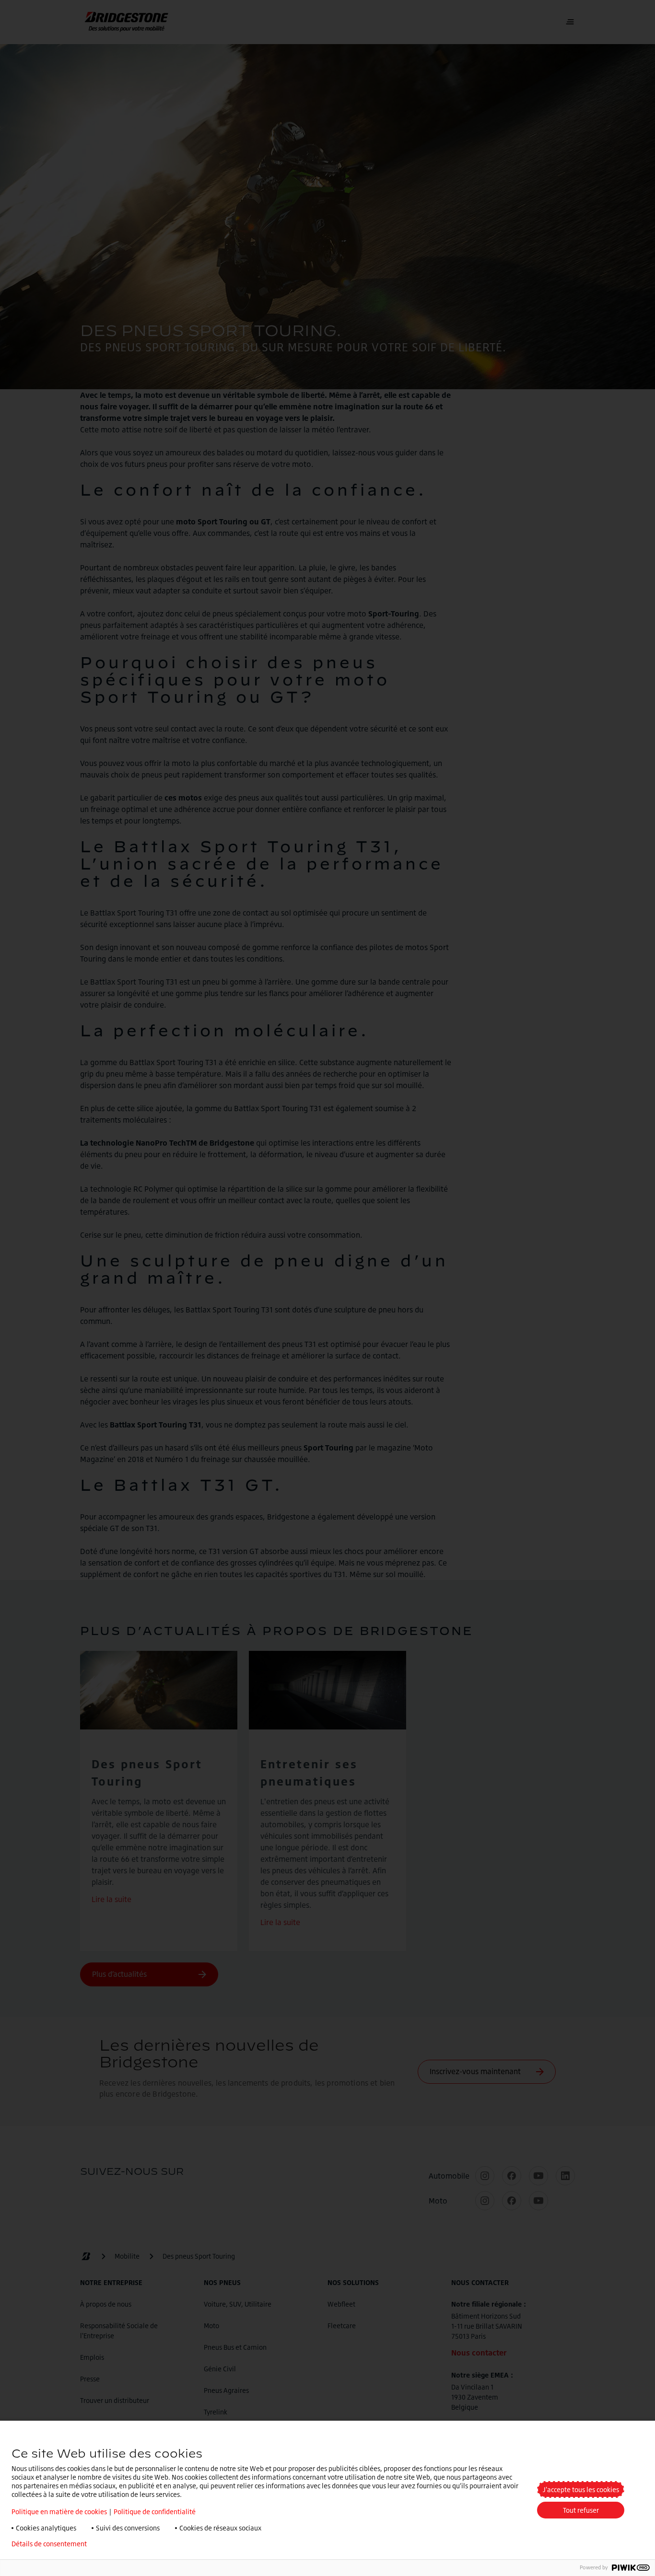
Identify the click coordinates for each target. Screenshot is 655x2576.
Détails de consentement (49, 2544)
☆ ☆ ☆ ☆ ☆ ☆ ☆
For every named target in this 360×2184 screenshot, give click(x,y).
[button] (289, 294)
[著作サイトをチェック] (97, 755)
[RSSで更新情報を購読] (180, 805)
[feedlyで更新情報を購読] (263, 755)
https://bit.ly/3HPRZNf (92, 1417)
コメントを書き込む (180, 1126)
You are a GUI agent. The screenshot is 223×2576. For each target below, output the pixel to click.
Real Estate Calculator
☆ ☆ ☆ ☆ ☆ ☆ ☆
#### [EXERCISE BRIEF]
Check each line in the listing above for the string "click", then report how many lines contain it, with no other text.

#### [SOLUTION TO THIS TASK]
3